__Exercise description__. What is the number of lines in the data that hold the string "column"? Reply with that number only.

__Record set__.
_ _ _ _

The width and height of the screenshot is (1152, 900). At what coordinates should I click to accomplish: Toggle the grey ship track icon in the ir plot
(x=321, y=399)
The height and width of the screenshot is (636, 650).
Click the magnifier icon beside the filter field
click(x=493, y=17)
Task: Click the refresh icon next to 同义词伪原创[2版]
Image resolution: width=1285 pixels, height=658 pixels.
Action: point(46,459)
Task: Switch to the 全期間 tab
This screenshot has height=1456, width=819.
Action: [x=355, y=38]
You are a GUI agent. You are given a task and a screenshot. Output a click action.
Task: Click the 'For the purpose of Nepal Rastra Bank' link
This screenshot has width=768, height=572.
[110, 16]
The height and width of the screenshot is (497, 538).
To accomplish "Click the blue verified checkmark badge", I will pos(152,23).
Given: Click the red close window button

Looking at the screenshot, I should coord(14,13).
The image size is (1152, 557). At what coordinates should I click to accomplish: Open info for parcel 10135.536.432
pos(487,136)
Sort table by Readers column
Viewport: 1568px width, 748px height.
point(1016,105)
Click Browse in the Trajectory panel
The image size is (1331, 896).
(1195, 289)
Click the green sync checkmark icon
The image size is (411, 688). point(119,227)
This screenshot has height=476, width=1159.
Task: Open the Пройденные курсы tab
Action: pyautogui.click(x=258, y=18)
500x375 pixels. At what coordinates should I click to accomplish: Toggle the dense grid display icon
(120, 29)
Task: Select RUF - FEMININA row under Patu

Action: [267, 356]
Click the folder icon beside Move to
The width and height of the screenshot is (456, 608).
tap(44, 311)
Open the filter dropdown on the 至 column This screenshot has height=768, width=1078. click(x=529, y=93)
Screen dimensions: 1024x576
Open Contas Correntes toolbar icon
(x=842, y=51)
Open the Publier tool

_ _ _ _

__Response__. 2